### TEXTE FOURNI

Le président du Réseau environnement santé, André Cicolella, animera une conférence publique, jeudi, à 20 h, aux halles Saint-François à l'invitation des écologistes. Le chercheur appelle à une mutation du système de santé.
Le projet de loi santé 2015 vous paraît-il suffisamment prendre en compte la lutte contre les risques sanitaires liés à l'environnement ?
La ministre Marisol Touraine a reconnu qu'il nécessitait d'être complété pour la partie santé environnement. J'ai été auditionné la semaine passée, je vais l'être en mars pour dire qu'il faudra savoir faire face à cette épidémie de maladies chroniques (cancers, maladies cardiovasculaires, troubles du système nerveux, de la reproduction, etc.) que l'Organisation mondiale de la santé, dans sa déclaration de New York en 2011, a décrite comme le principal défi pour le développement durable en ce début de XXIe siècle. L'objectif défini au niveau mondial par les grandes associations de malades, c'est de les réduire de 25 % à échéance 2030. Il y a une ouverture de la part de la ministre, mais il faut des mesures structurantes pour changer le système de santé. Plus il est efficace, plus il fait reculer la mortalité, plus la prise en charge des malades chroniques augmente, plus les coûts pour les soigner sont importants. Il faut agir sur la genèse de ces maladies. On ne peut pas tout expliquer par le tabac et l'alcool. Il faut s'attaquer aux risques liés à l'environnement (pollution chimique, modification de l'alimentation, l'évolution de modes de vie...). Une partie des causes est là.
Quelles mesures ?
Il faut tenir compte des avancées de la science, qui nous dit que, la période sensible, c'est la gestation. C'est là que se joue une grande partie de la genèse des maladies du futur enfant, du futur adulte. C'est tout le problème des perturbateurs endocriniens, sujet de la première campagne menée par le Réseau environnement santé dès 2009, qui a abouti à l'interdiction des biberons au bisphénol en France. C'est le premier pays au monde à interdire les contenants alimentaires au bisphénol, le premier à se doter d'une stratégie de lutte contre les perturbateurs endocriniens.

######
### MATÉRIEL D'ÉTUDE

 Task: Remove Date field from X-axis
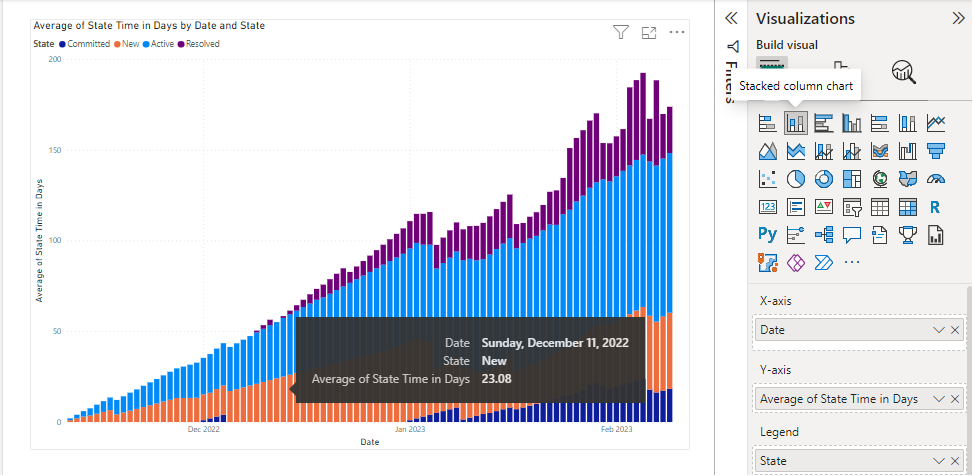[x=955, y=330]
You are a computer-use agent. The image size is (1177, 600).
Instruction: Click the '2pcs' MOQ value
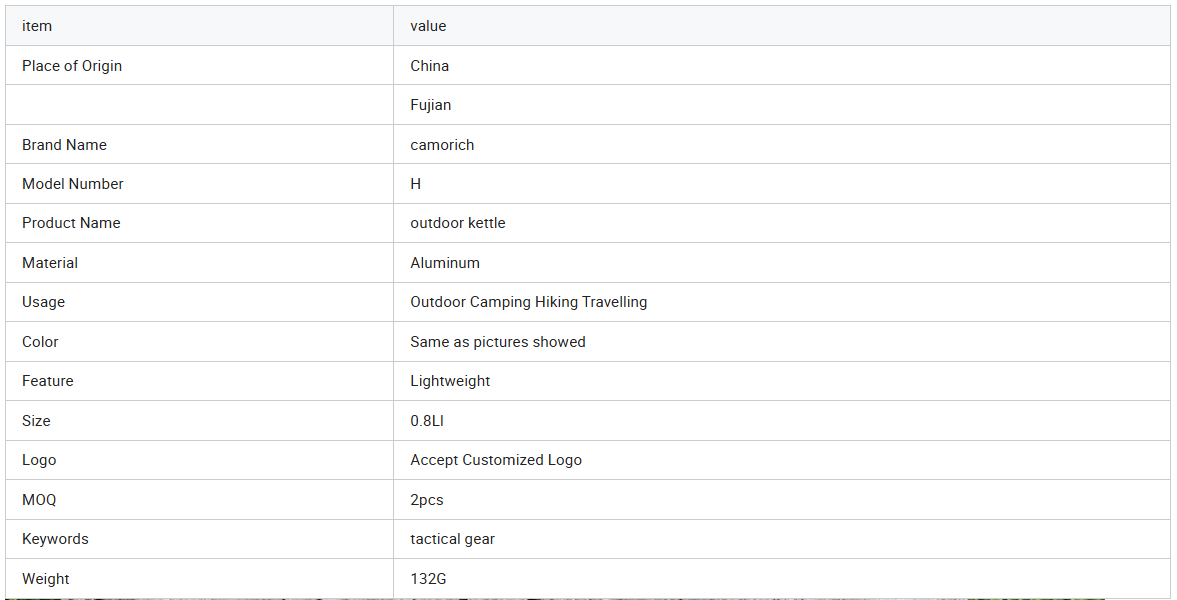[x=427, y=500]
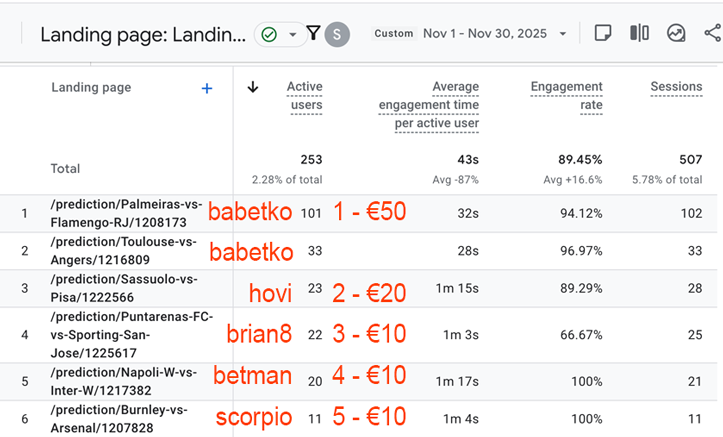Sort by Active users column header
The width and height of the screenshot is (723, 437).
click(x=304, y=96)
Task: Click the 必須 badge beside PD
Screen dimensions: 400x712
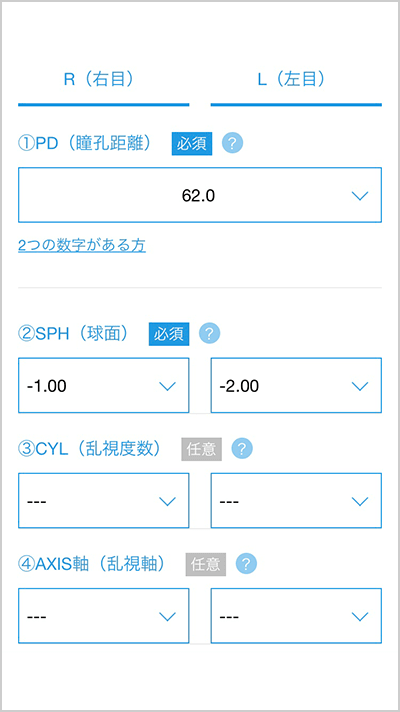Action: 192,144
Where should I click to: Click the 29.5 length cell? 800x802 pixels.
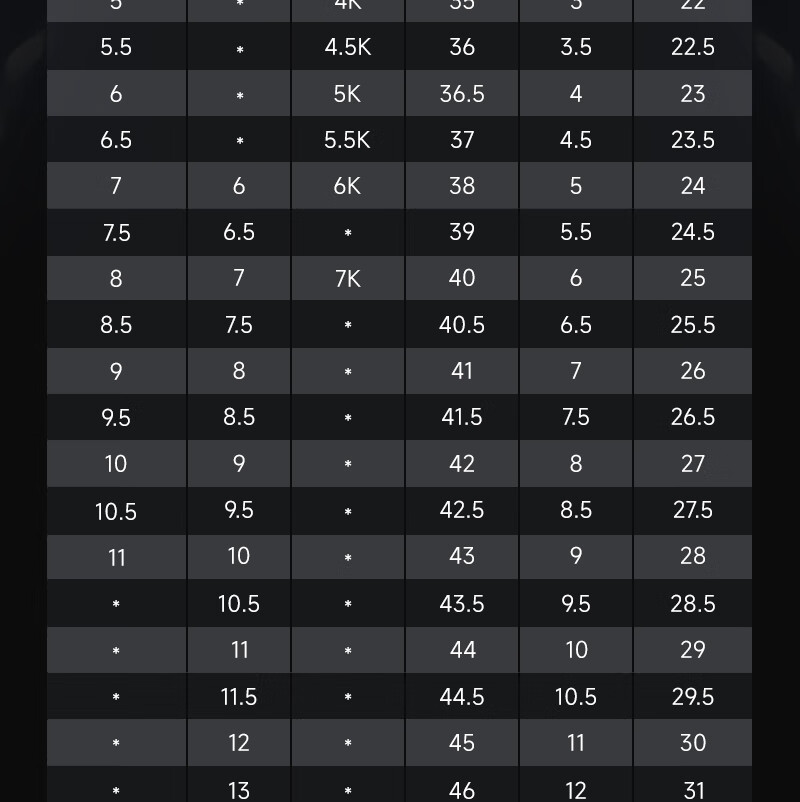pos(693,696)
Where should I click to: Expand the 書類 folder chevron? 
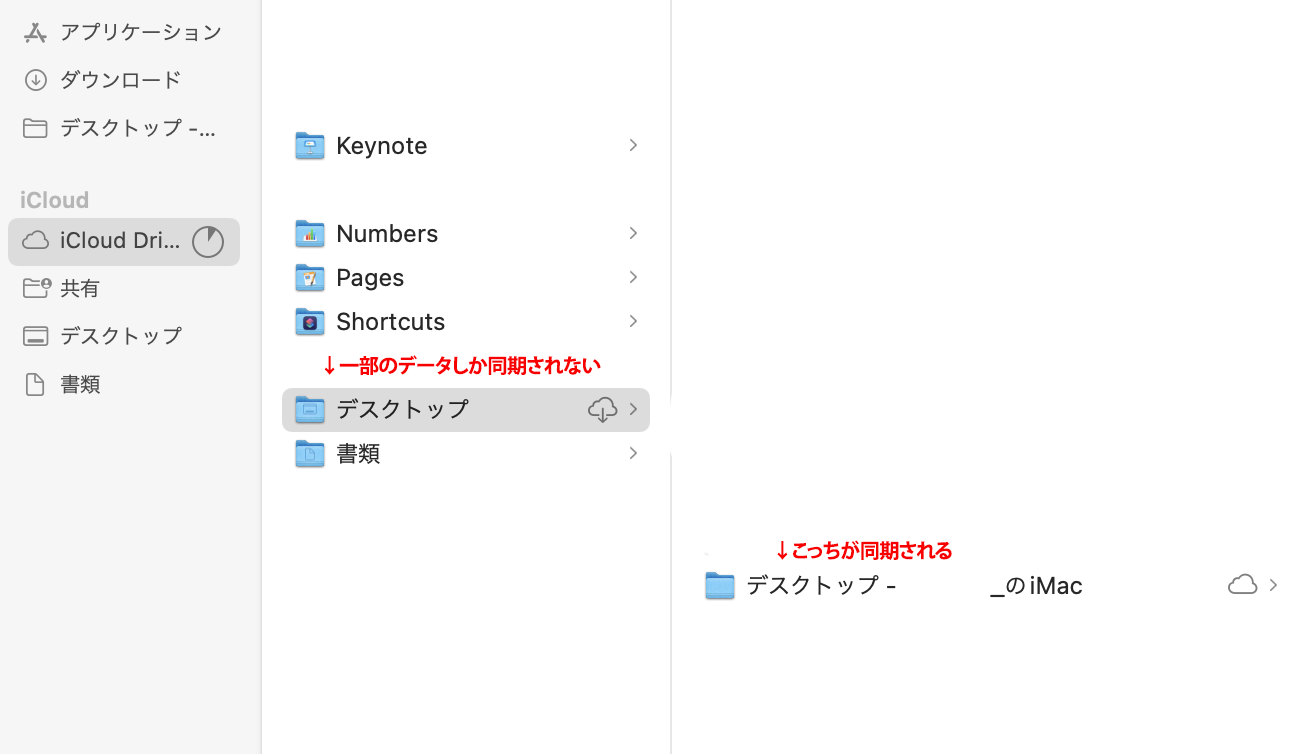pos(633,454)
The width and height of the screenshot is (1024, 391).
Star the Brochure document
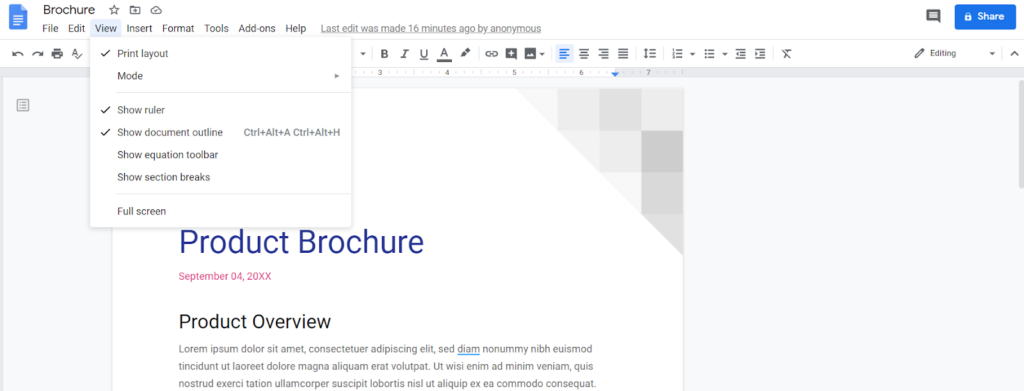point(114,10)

######

TRAVAIL À EFFECTUER
- 1) D'après l'entretien sur la santé environnementale, quel objectif les grandes associations de malades se sont-elles fixé au niveau mondial pour les maladies chroniques ?
- 2) Recopiez à l'identique le passage de l'entretien sur la santé environnementale allant de « Le président du » à « du système de santé. ».
Les enregistrements n'interviennent en rien ici.

RÉPONSES PAR TÂCHE
- 1) Les réduire de 25 % à échéance 2030.

- 2)
Le président du Réseau environnement santé, André Cicolella, animera une conférence publique, jeudi, à 20 h, aux halles Saint-François à l'invitation des écologistes. Le chercheur appelle à une mutation du système de santé.